Task instructions: Rewrite only the part of the listing from the line containing "Click the DOWNLOAD button for Free VPN" down to the line containing "[x=13, y=70]", both lines included and requests kept. Shift every coordinate in the answers by adding 92 to it.

── Input material

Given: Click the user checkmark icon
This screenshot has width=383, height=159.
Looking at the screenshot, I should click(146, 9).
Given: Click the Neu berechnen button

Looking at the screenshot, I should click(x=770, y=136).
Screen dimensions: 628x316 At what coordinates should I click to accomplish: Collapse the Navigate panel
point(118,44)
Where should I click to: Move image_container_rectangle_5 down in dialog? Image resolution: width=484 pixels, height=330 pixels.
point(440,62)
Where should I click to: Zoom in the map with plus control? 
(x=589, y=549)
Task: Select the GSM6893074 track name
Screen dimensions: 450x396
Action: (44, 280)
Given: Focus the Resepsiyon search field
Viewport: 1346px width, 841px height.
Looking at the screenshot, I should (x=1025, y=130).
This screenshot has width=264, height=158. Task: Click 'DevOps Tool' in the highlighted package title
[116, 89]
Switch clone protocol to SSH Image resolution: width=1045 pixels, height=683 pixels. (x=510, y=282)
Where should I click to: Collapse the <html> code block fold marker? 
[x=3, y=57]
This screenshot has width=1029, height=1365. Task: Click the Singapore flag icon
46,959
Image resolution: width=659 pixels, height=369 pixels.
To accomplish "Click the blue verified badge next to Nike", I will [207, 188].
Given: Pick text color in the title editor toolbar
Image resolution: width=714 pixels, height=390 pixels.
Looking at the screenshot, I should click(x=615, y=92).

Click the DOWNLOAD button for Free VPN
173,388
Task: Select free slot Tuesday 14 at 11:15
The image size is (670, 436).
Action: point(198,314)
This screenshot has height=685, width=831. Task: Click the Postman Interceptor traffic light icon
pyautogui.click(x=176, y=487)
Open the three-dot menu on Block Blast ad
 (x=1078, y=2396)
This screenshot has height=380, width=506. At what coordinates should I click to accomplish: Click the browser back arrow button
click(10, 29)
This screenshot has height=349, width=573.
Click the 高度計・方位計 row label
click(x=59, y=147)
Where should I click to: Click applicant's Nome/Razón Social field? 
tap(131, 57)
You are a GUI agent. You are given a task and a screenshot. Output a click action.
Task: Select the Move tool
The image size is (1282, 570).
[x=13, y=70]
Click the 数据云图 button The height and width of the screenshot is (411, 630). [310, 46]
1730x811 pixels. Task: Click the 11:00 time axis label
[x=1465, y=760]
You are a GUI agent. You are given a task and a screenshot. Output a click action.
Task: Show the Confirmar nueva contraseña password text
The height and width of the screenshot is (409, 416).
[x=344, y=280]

────

Final result:
Click the DOWNLOAD button for Free VPN
265,480
Task: Select free slot Tuesday 14 at 11:15
The image size is (670, 436).
Action: point(290,406)
This screenshot has height=685, width=831. Task: Click the Postman Interceptor traffic light icon
pyautogui.click(x=268, y=579)
Open the three-dot menu on Block Blast ad
 (x=1170, y=2488)
This screenshot has height=380, width=506. At what coordinates should I click to accomplish: Click the browser back arrow button
click(102, 121)
This screenshot has height=349, width=573.
Click the 高度計・方位計 row label
click(x=151, y=239)
Where should I click to: Click applicant's Nome/Razón Social field? 
tap(223, 149)
You are a GUI agent. You are given a task and a screenshot. Output a click action.
Task: Select the Move tool
The image size is (1282, 570).
[x=105, y=162]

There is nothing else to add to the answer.